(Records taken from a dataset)
────────
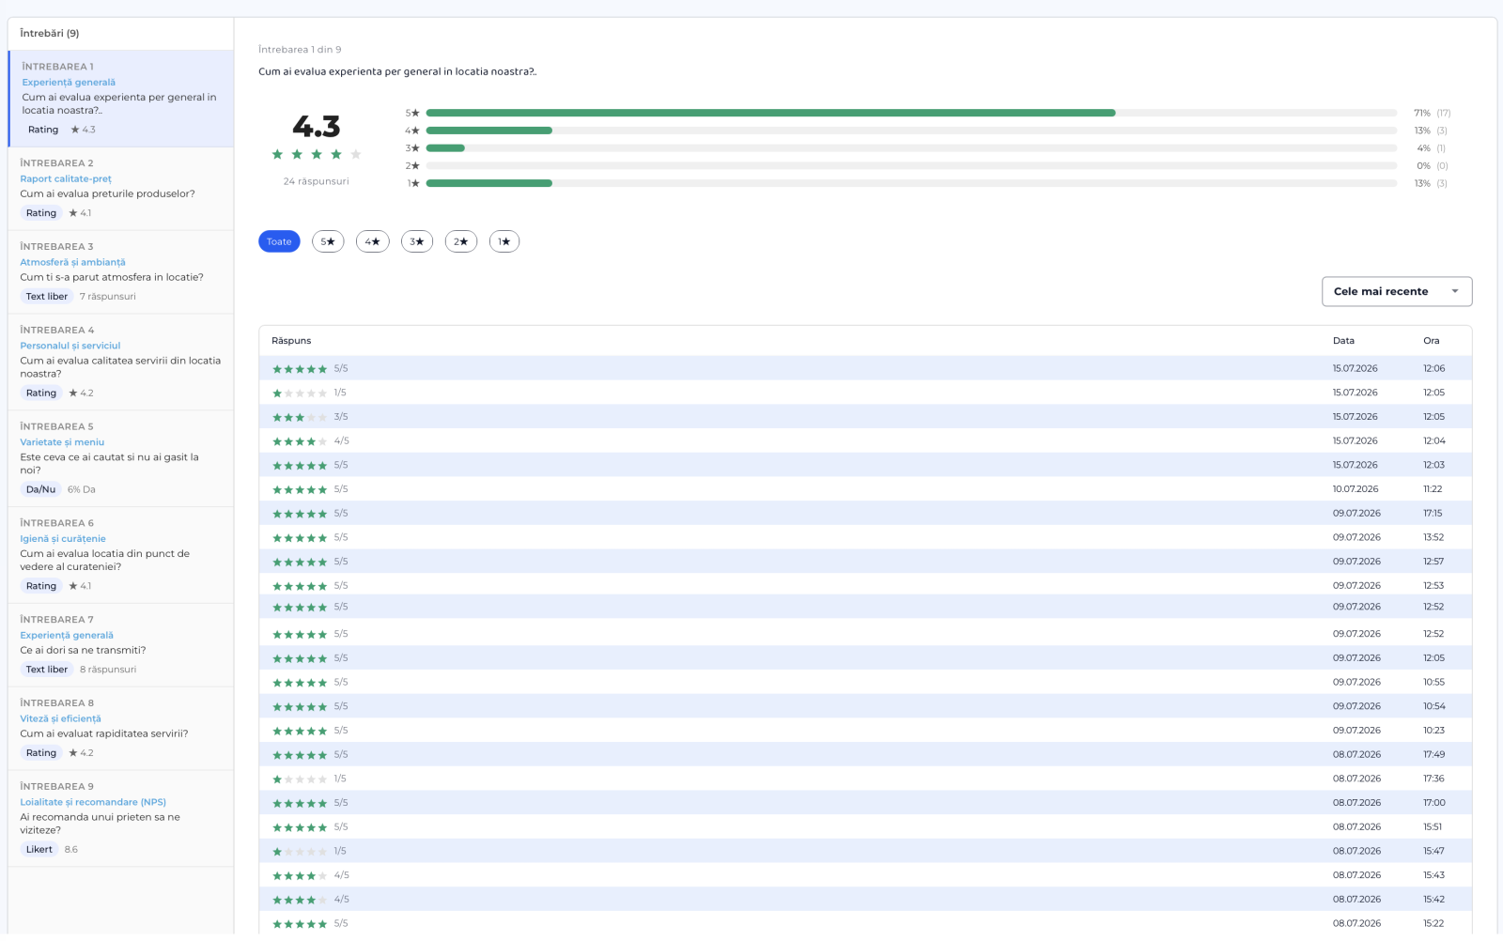Open Întrebarea 3 Atmosferă și ambianță
This screenshot has height=941, width=1503.
120,272
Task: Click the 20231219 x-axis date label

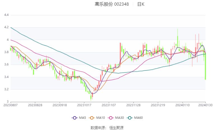Action: tap(158, 105)
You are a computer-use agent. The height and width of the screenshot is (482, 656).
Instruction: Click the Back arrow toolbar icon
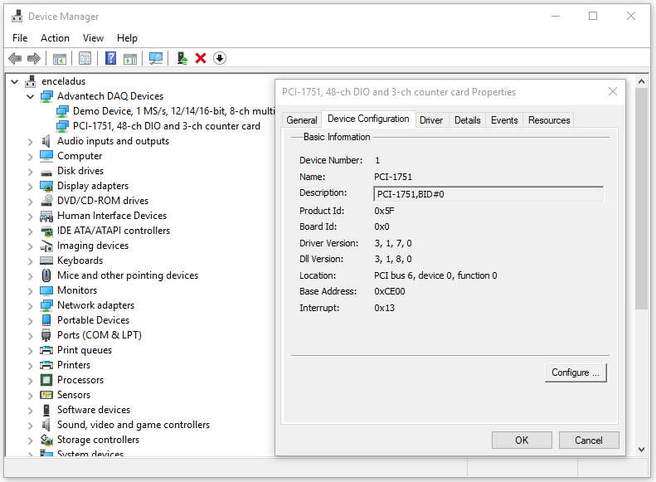(15, 58)
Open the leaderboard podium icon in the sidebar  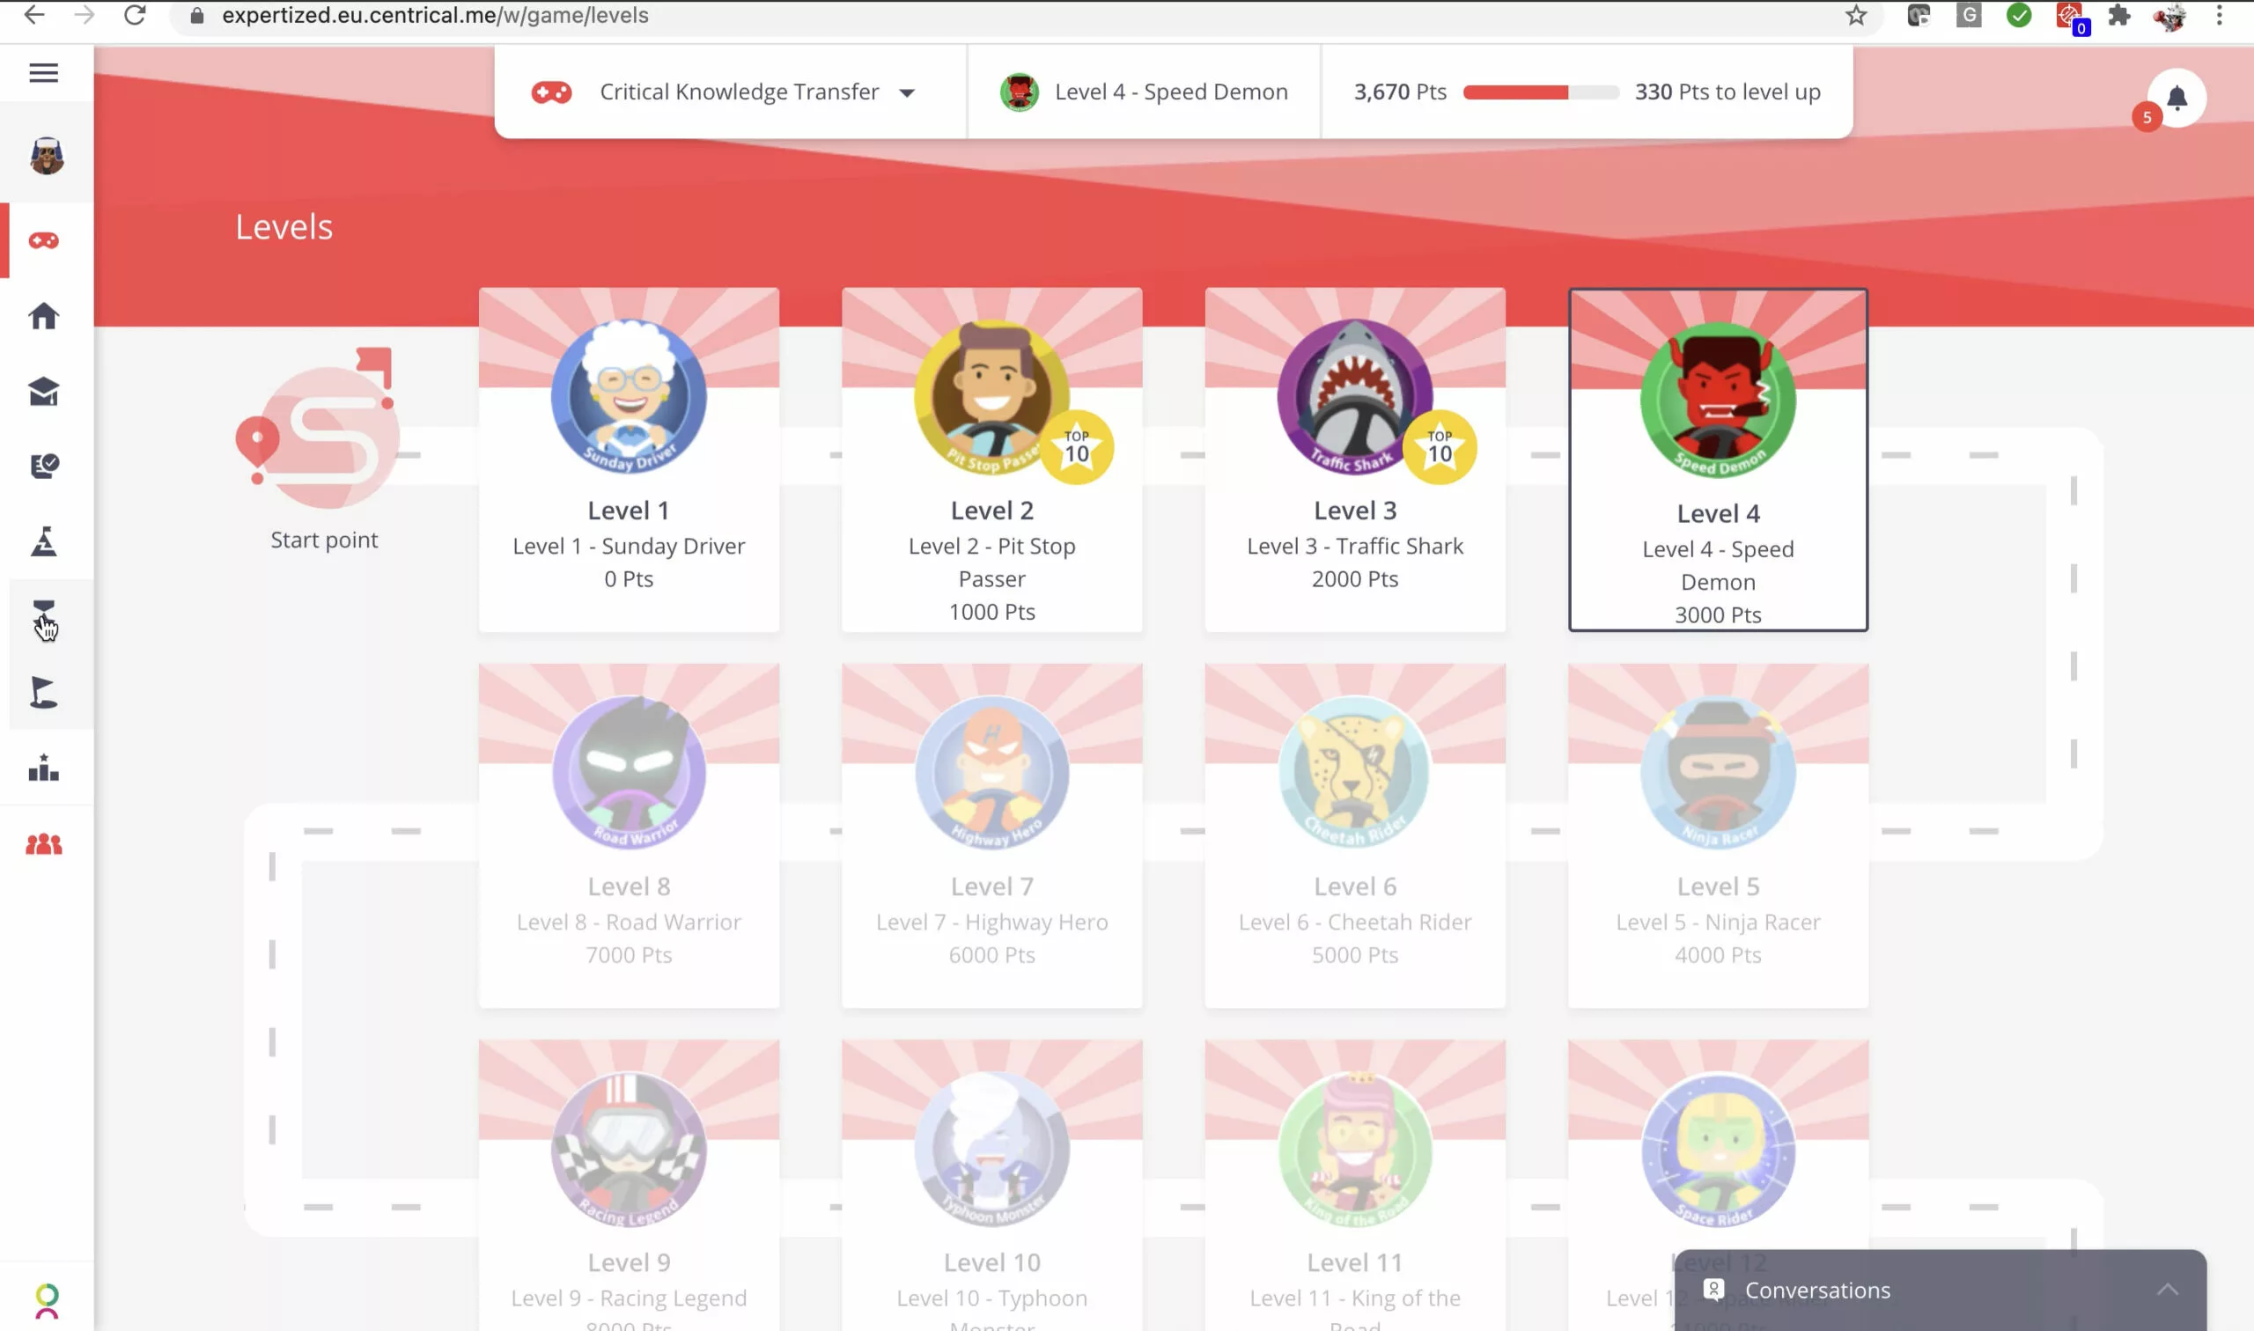pos(44,768)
────────
■ Exercise aim ■
Pull out every line of the data above that contains the word "screenshot".

■ Result of the exercise ■
This screenshot has height=941, width=1503.
You are a computer-use agent. The height and width of the screenshot is (482, 656).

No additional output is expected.